Das Gebildbrot

Kai hatte es geschafft. Er hatte die Lehrstelle! Und anstatt auszuflippen vor Freude, war er eher wie betäubt. Alles war irgendwie unwirklich und als die Uhr der Marienkirche schlug, wunderte er sich, dass es schon kurz vor Mitternacht war. Er musste sich beeilen, wenn er seinen Zug noch erreichen wollte.
Kai hatte einen schweren Kopf, aber das war okay. Man musste doch feiern, wenn man einen Ausbildungsplatz im absoluten Traumberuf fand. Er hatte es immer Jürgen Klinsmann, seinem Idol, gleichtun wollen, der auch Bäcker gewesen war. Obwohl … Bempflingen … das hätte nicht unbedingt sein müssen. Gegen Tübingen war Bempflingen … na ja … Bempflingen halt.
Aber das Bäckerhaus Veit war als guter Ausbildungsbetrieb bekannt. Das allein zählte.
Kai rülpste laut, und zwei Nachtschwärmer schauten ihn missbilligend an.
„Tschulligung, sollte ein Lied werden“, rief er ihnen zu.

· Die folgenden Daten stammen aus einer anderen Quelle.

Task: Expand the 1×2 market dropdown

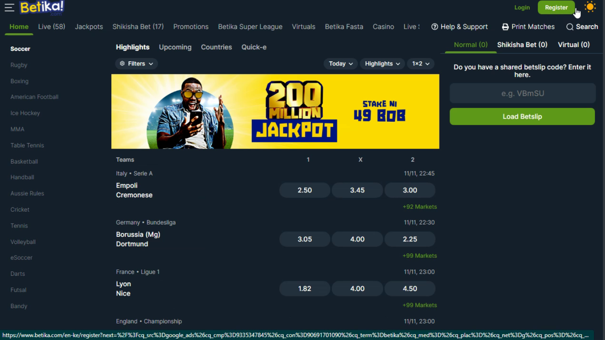Action: (421, 64)
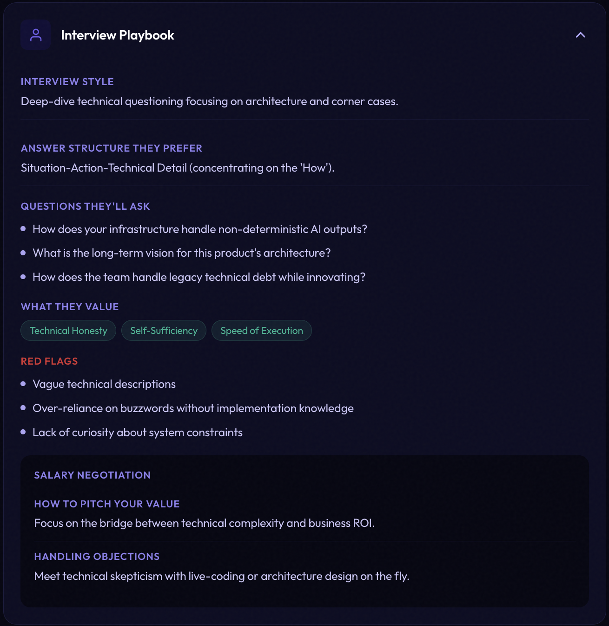Click the What They Value heading
This screenshot has width=609, height=626.
click(70, 307)
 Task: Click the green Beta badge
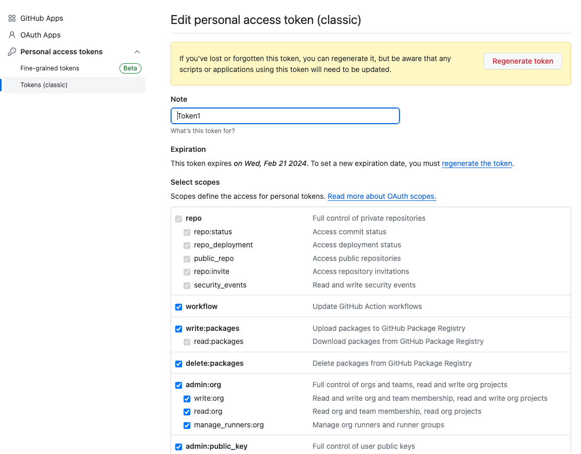pos(130,68)
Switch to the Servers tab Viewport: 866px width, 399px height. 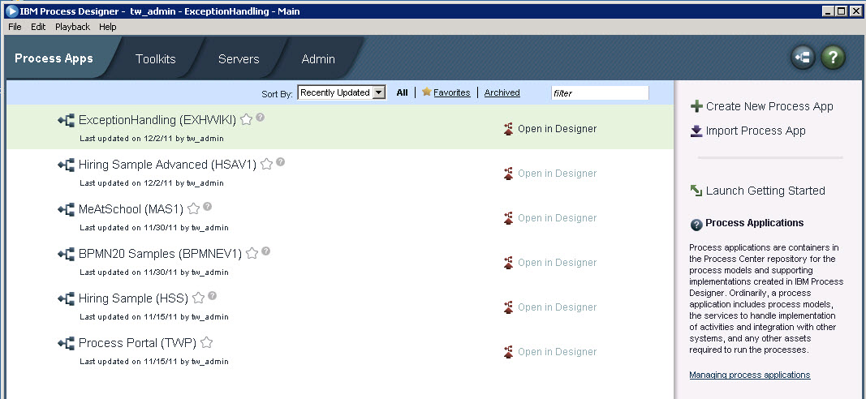point(239,59)
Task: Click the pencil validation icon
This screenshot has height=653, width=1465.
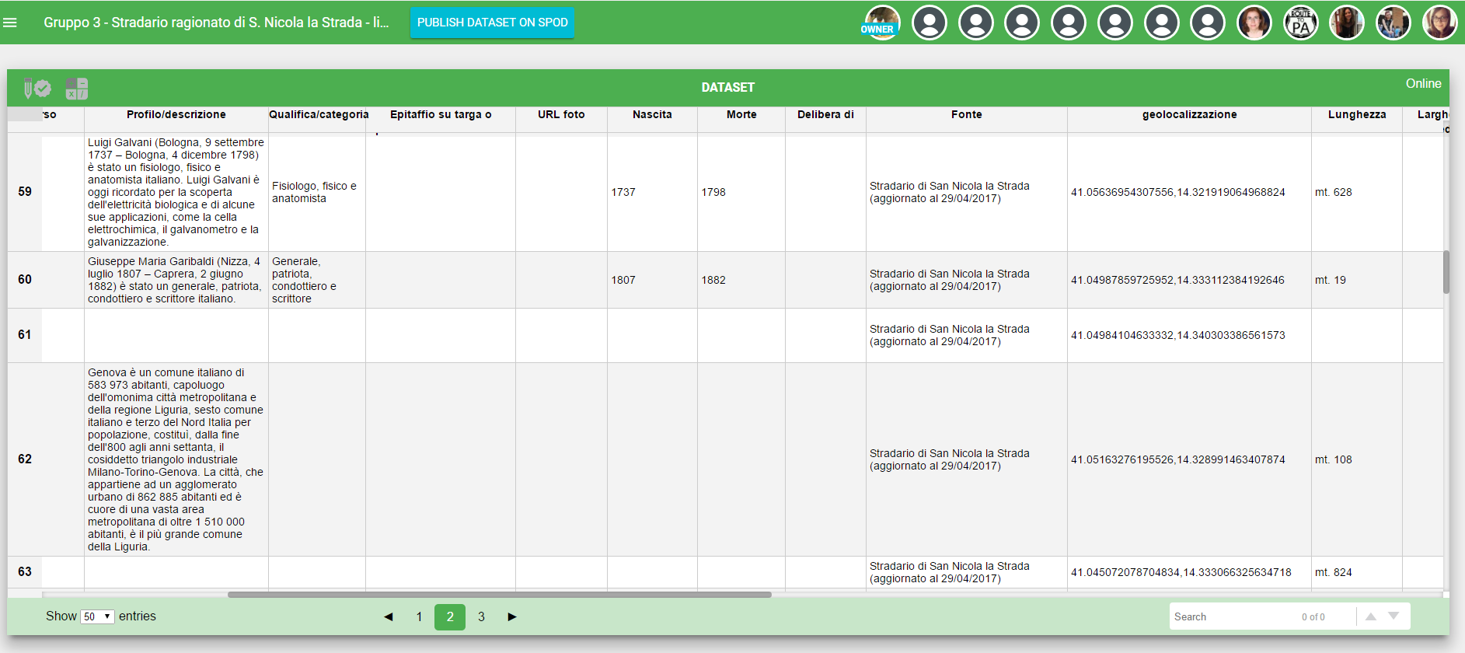Action: (x=37, y=89)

Er fürchtete, sich übergeben zu müssen.
„Scheiß Schnaps“, murmelte er, als er in die Gasse beim Reformhaus einbog. Er konnte keine Zeugen seines Elends brauchen.
Kai blieb stehen und stützte sich an einem Brunnen ab. Trotz der mangelhaften Beleuchtung konnte er erkennen, dass rund herum lauter Figuren in kleine Nischen eingelassen waren. Direkt vor sich sah er eine Szene aus einer Backstube. Kai blinzelte, schloss die Augen und öffnete sie wieder. Er sah immer noch einen Bäcker in der Backstube.
„So was“, staunte er und hob die Hand, um die Figur zu berühren. Doch diese drehte sich unter seiner Hand. Kai verlor das Gleichgewicht, stürzte und schlug mit der Stirn an die Brunnensäule. Das letzte, was er hörte, war die Kirchturmuhr, die Mitternacht schlug.

„He, Geselle, was treibest du hier im Kot?“
Irgendjemand rüttelte Kai unsanft an der Schulter. Benommen richtete er sich auf, hob den Kopf und starrte den Mann an, der sich über ihn beugte. Bestimmt träumte er noch. Oder war gerade Mittelaltermarkt?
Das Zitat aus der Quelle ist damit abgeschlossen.